A LEADING Dorset head teacher is continuing to demand answers following controversy over this summer’s English GCSE results.

Twynham head Dr Terry Fish is among thousands of heads across the country pushing for grade boundaries changed at the last minute to be reinstated.

Students at schools across Dorset and Hampshire were devastated when they received lower than expected grades this August.

Many were unable to move forward with their studies as planned because they did not receive a vital C grade in English, one of the key requirements of most sixth form and college courses.

Now he and others have written to the chief executive of exams regulator Ofqual, Glenys Stacey, asking her to explain why GCSE results were downgraded this summer.

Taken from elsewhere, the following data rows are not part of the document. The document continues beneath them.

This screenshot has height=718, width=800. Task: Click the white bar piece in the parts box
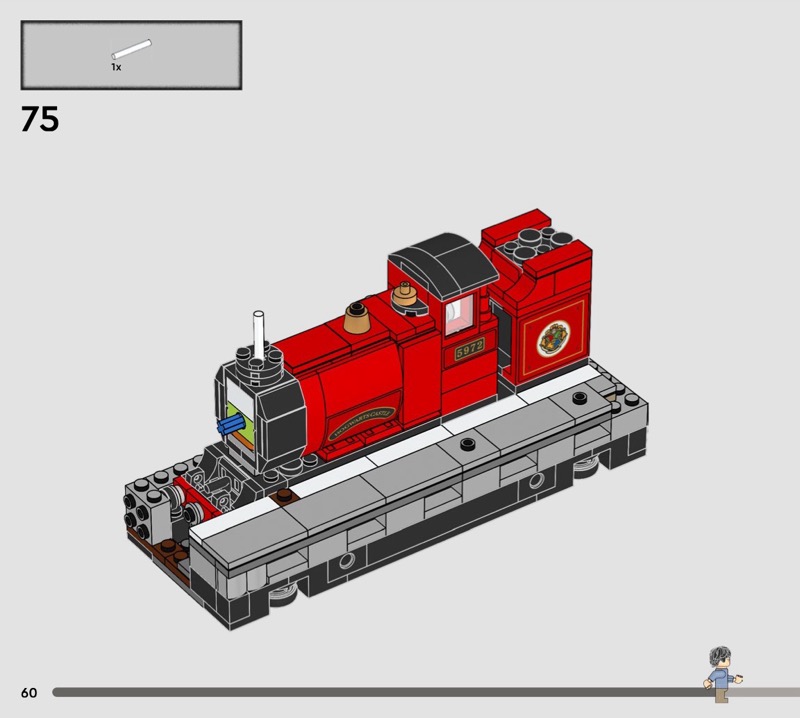tap(131, 48)
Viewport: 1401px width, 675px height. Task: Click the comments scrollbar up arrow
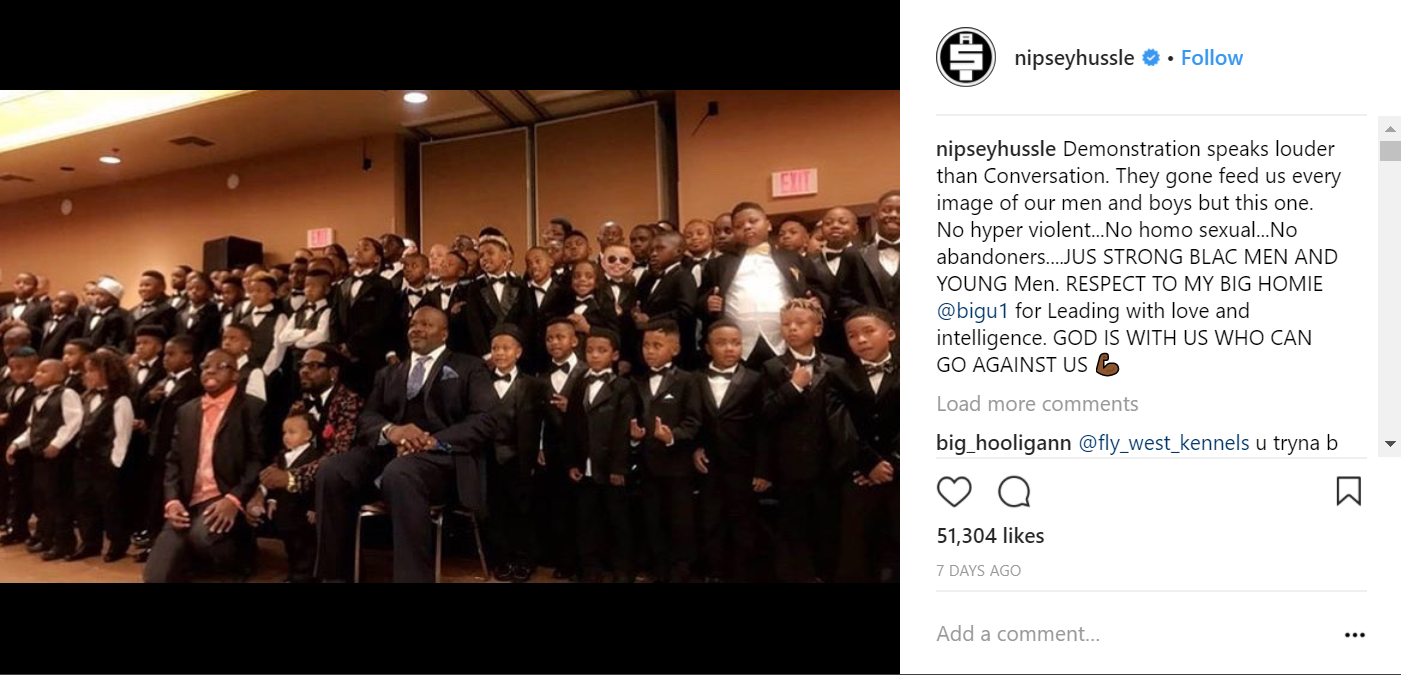click(x=1390, y=127)
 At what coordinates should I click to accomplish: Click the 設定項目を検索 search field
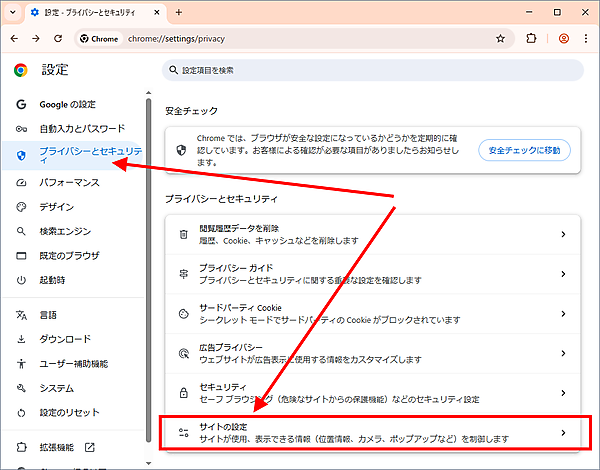(x=372, y=70)
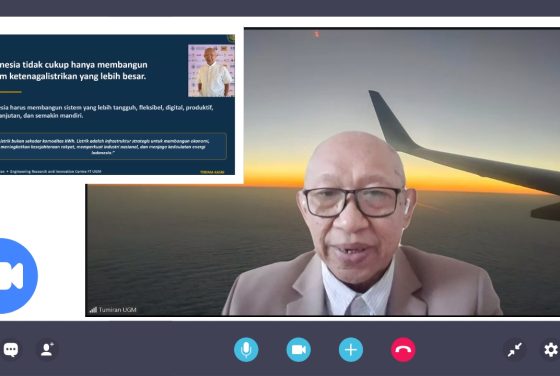
Task: Click the slide footer Engineering Research text
Action: pyautogui.click(x=55, y=171)
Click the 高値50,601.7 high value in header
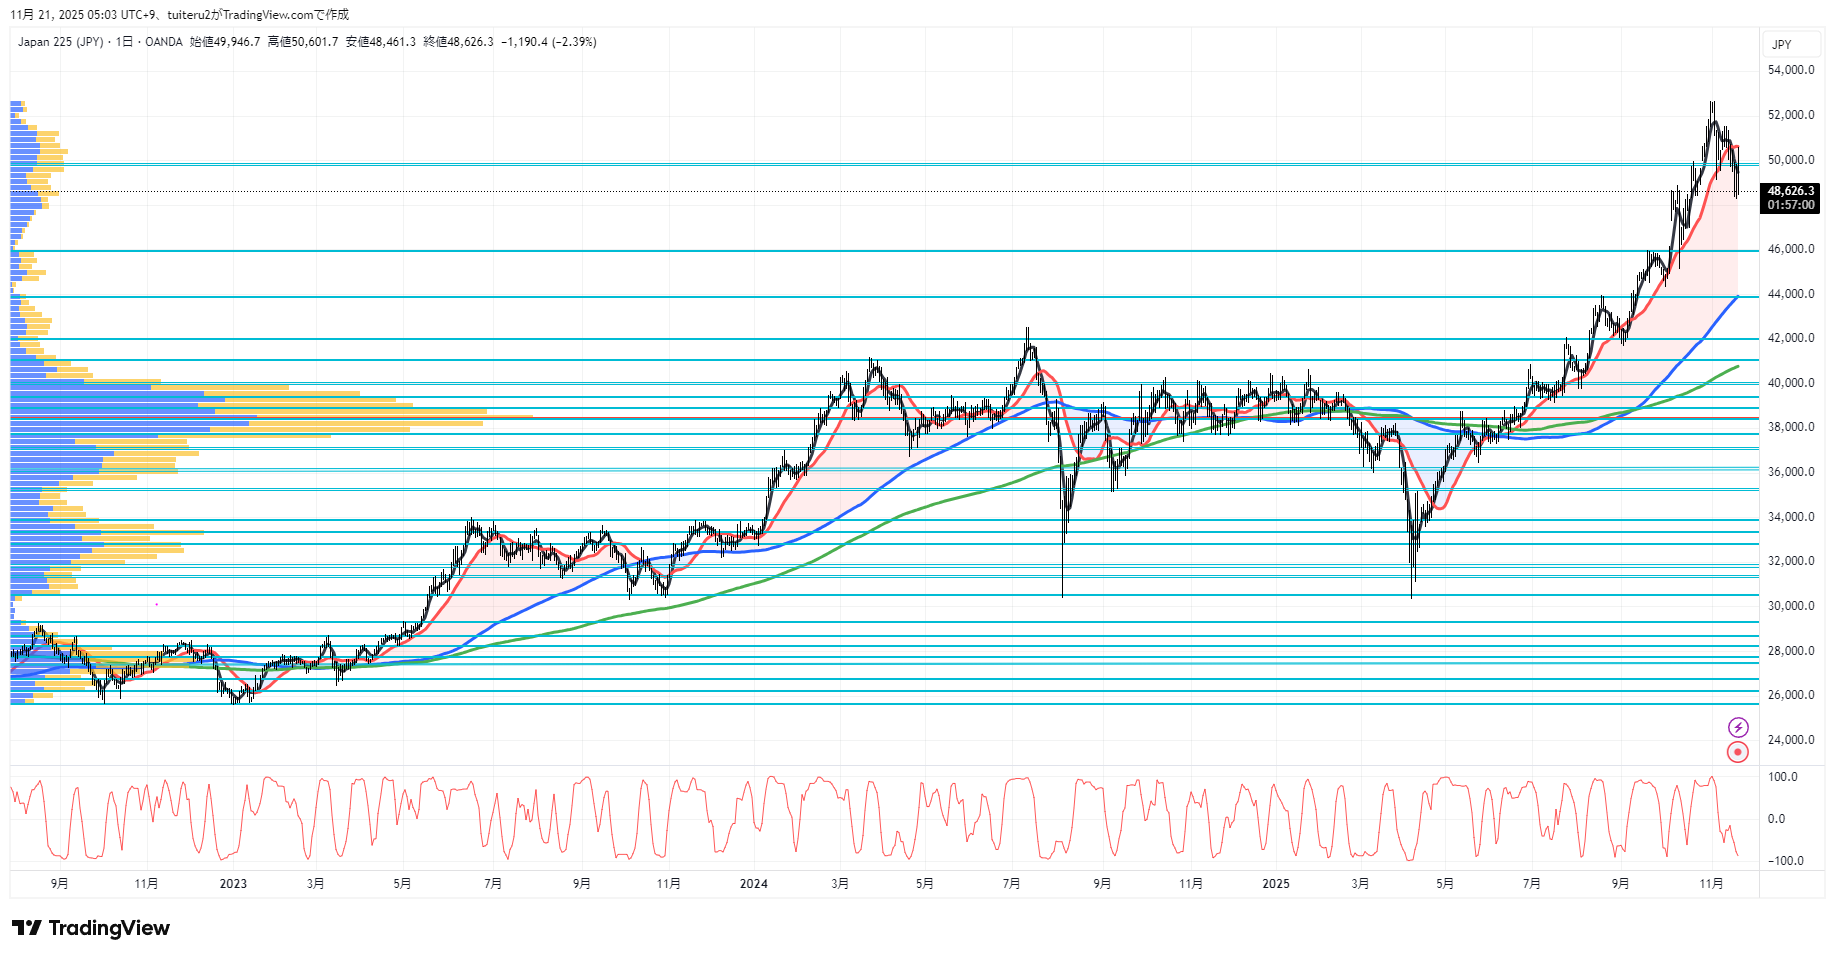 tap(303, 42)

He told the Daily Echo: “When you have been a teacher for a long time you have a strong sense of what is right and wrong – I have a strong feeling that something wrong has happened here.

“We want students to get the results they deserve. There is a legal challenge going on but the government is carrying on as if nothing is happening.”

In the letter, he urged Mrs Stacey to provide evidence of why assessments were “so savagely” marked down and added: “I feel that your stance in blaming teachers is not only disingenuous but is also incorrect.”

Ofqual’s final report into the issue concluded the pressure on schools to get good GCSE grades had led to over-generous marking of coursework by teachers.